=== Work to complete ===
Nothing outside the stretch is wanted. Repeat exactly the lines of the listing below from the one that contains "For every named" through the one that contains "here (93, 311)", both ends included.

##### Dataset records

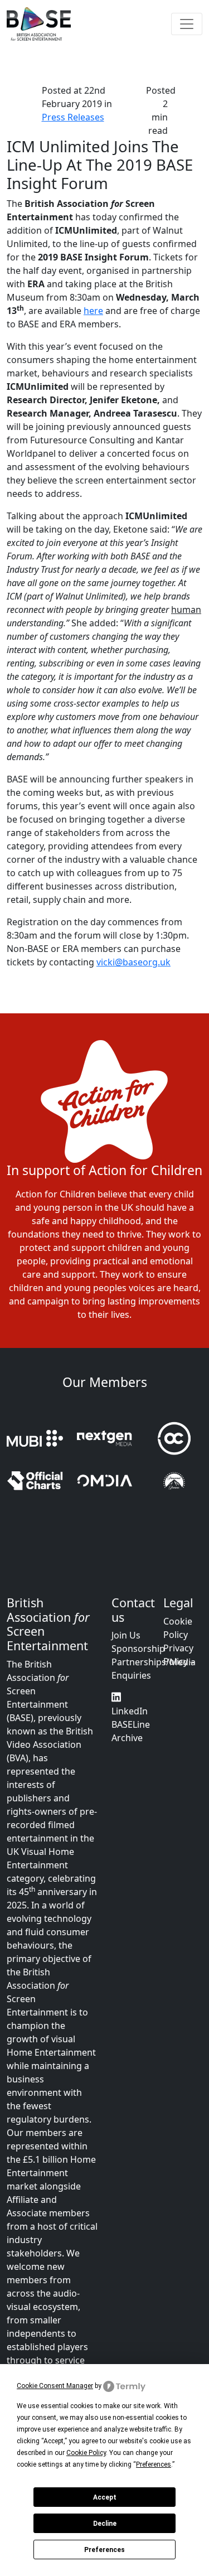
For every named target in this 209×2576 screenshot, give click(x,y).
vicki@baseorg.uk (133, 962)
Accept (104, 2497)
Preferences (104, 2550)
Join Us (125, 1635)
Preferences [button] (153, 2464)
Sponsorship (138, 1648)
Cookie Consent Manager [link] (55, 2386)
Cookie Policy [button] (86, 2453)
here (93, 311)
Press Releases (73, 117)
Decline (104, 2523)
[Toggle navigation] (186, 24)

##########
##### Dataset records

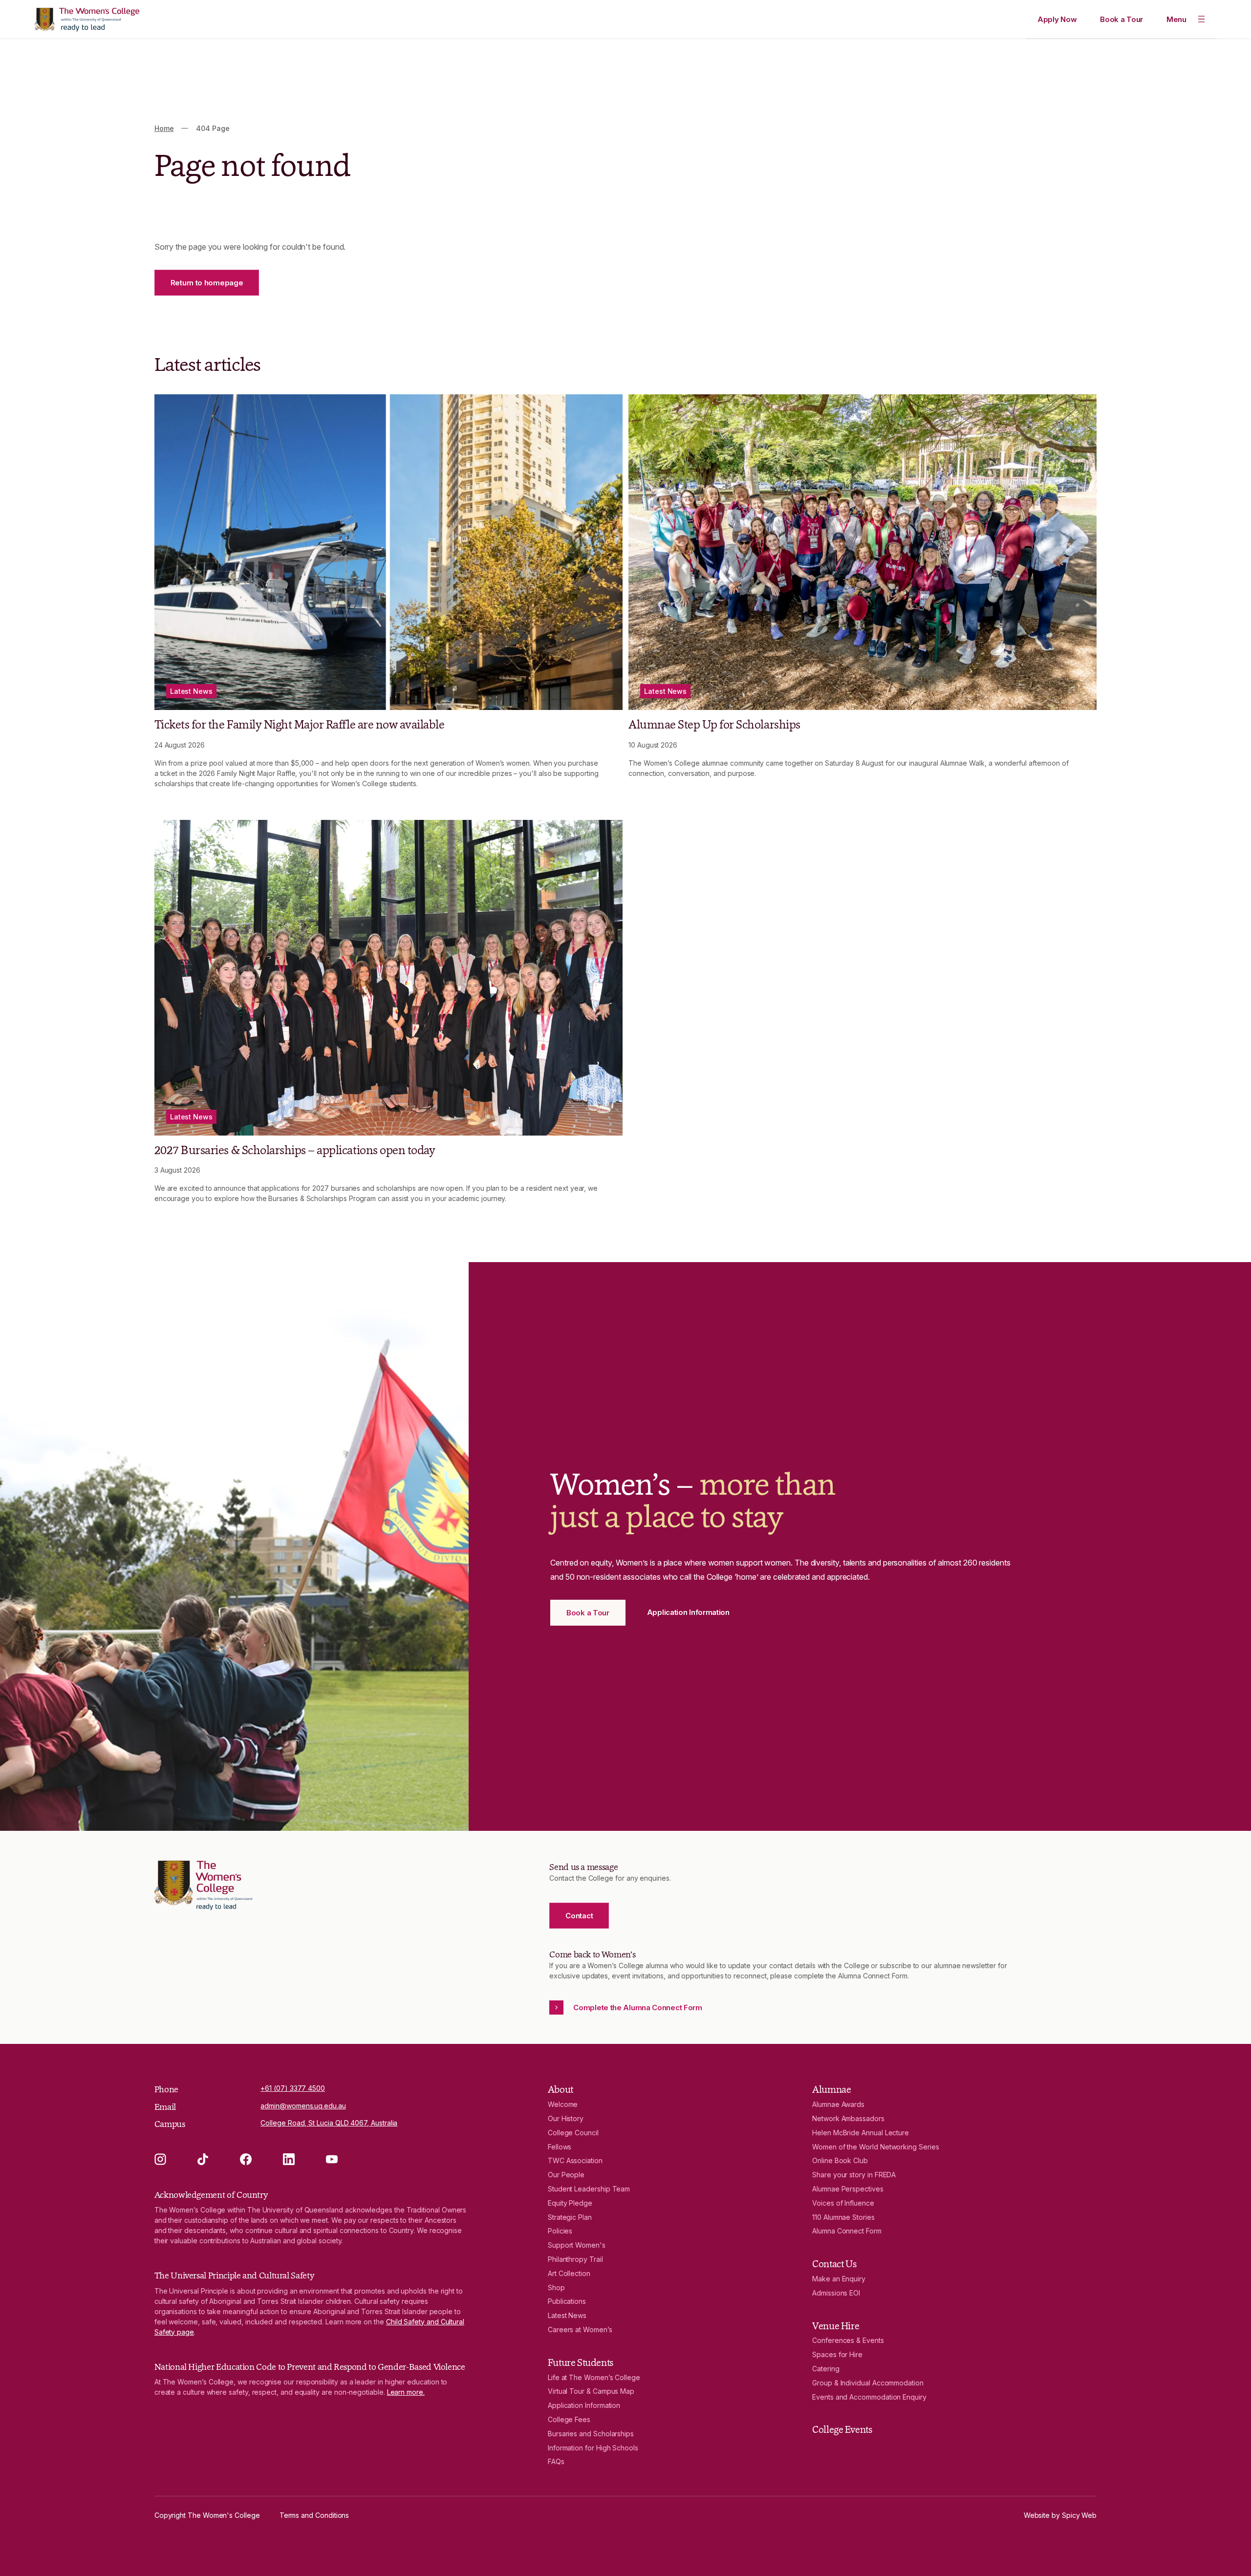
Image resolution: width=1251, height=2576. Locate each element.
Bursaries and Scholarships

##########
##### Dataset records

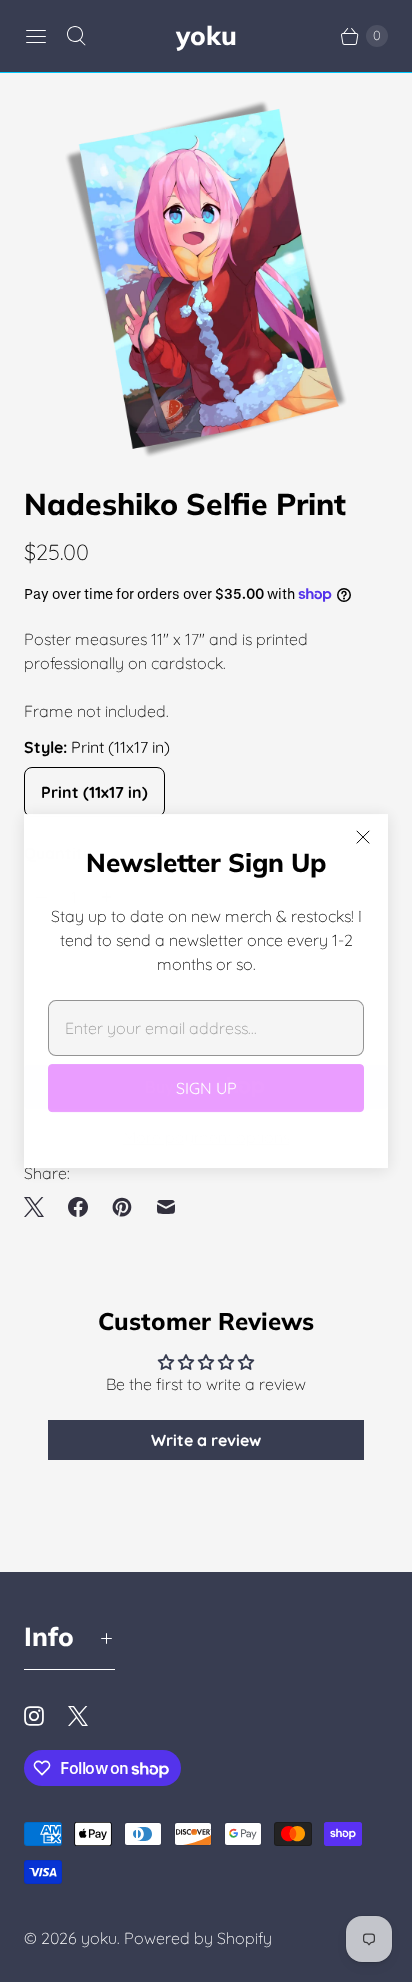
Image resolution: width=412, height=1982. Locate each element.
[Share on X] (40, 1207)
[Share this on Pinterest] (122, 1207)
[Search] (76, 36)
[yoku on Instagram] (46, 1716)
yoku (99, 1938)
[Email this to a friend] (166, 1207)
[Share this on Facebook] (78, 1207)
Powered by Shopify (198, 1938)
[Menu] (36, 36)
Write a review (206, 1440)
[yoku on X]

##########

=== Expected answer ===
For every named target in this 209×2576 screenshot, give click(x,y).
vicki@baseorg.uk (133, 962)
Accept (104, 2497)
Preferences (104, 2550)
Join Us (125, 1635)
Preferences [button] (153, 2464)
Sponsorship (138, 1648)
Cookie Consent Manager [link] (55, 2386)
Cookie Policy [button] (86, 2453)
here (93, 311)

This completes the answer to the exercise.